Requirements For Small Employers
Insuring small groups can be difficult and expensive because there are not enough employees to spread the cost around and make it more affordable per person. So, Florida created the Florida Employee Health Care Access Act to promote the availability of health insurance coverage to small employers regardless of claims experience or their employees' health status, and to improve the overall fairness and efficiency of the small group health insurance market.
Definitions
Dependent means the spouse or child of an eligible employee.
*****Eligible employee means an employee who works full-time, having a normal workweek of 25 or more hours. This includes a self-employed individual, a sole proprietor, a partner of a partnership, but does not include part-time, temporary, or substitute employees.
*****Guaranteed-issue basis means an insurance policy that must be offered to an employer regardless of health status, preexisting conditions, or claims history of the group, and if the policy is offered to the group then it must cover everyone within the group regardless of health status (no "carve outs").
*****Small employer means a person, any type of business, or association that is actively engaged in business, has its principal place of business in Florida, and employed an average of 1 to 50 eligible employees , the majority of who were employed in Florida.
Small employer carrier means an insurer that offers health benefit plans covering employees of small employers.
Special provisions
For employers who have fewer than two employees (so one employee), a late enrollee may be excluded from coverage for up to 24 months if he or she was not covered by creditable coverage to a date more than 63 days before the effective date of the new coverage.
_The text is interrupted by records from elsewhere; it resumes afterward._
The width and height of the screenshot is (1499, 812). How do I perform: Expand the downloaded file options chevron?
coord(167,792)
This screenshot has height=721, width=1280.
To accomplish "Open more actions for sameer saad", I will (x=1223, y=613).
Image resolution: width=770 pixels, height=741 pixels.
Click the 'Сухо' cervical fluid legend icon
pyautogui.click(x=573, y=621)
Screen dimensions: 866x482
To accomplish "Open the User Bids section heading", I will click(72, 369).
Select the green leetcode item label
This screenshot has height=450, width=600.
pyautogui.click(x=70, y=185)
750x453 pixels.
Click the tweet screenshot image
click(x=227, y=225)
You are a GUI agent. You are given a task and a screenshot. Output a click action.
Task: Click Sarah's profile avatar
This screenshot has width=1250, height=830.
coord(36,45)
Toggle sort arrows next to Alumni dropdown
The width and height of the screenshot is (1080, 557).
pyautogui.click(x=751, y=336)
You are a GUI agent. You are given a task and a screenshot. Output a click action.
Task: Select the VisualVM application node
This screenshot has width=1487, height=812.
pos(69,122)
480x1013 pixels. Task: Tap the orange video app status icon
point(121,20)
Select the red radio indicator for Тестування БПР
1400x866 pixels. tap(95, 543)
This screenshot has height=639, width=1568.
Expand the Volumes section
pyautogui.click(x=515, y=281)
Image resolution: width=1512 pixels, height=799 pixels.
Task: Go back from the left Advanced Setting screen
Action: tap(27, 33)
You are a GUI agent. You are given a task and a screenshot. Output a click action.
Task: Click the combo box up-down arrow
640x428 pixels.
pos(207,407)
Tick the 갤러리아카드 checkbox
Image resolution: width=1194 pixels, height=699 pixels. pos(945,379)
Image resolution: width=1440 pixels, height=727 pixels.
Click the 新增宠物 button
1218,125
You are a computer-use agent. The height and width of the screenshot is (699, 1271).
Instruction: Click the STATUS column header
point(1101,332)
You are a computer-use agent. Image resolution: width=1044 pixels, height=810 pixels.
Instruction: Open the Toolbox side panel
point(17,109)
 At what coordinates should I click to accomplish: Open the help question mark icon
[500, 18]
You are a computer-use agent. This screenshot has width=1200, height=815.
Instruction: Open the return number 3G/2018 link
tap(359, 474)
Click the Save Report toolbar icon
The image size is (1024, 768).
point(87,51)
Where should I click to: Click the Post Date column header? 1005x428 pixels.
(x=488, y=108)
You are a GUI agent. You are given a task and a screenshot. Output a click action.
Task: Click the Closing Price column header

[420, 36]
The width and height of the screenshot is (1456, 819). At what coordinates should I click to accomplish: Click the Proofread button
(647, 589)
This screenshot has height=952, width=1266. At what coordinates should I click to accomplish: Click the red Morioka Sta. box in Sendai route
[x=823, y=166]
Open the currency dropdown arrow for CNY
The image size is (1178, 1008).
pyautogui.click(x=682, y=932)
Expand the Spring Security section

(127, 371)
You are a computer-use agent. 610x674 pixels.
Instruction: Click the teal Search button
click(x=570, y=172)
The standards used to determine insurability of a small group must be used uniformly for all small groups having the same number of employees. The insurance company must offer coverage to all eligible employees and their dependents, which is what we stated earlier when we said that there are no "carve outs" allowed. A small employer carrier may not offer coverage limited to certain persons in a group except with respect to late enrollees, and the insurance company is not allowed to modify the plan.
The plan has to have an initial enrollment period of at least 30 days and an annual open enrollment period of 30 days.
Disclosure requirements
When offering of a health plan to a small employer, the insurance company must make a reasonable disclosure to the employer that information is available regarding:
- the provisions concerning an insurer's right to change premium rates and the factors that may affect premium rates;
- the provisions that relate to renewability of coverage;
- the provisions that relate to any preexisting condition exclusions; and
- the benefits and premiums available under all health insurance coverage for which the employer is qualified.
Denial/termination/nonrenewal
A small employer carrier does not have to offer coverage or accept applications from:
- a small employer not physically located in the service area of the insurance company, provided the service area be at least a county;
- an employee, if the employee does not work or reside within the service area of the small employer carrier; or
A small employer carrier may deny coverage in the small-group market if the carrier has demonstrated that:
- it does not have the financial reserves necessary to underwrite additional coverage; and
- it is applying this rule uniformly to all employers in the small-group market in the state.
If a small employer carrier denies issuing health insurance coverage then they will not be allowed to offer group plans in Florida for at least 180 days after the date of coverage was denied.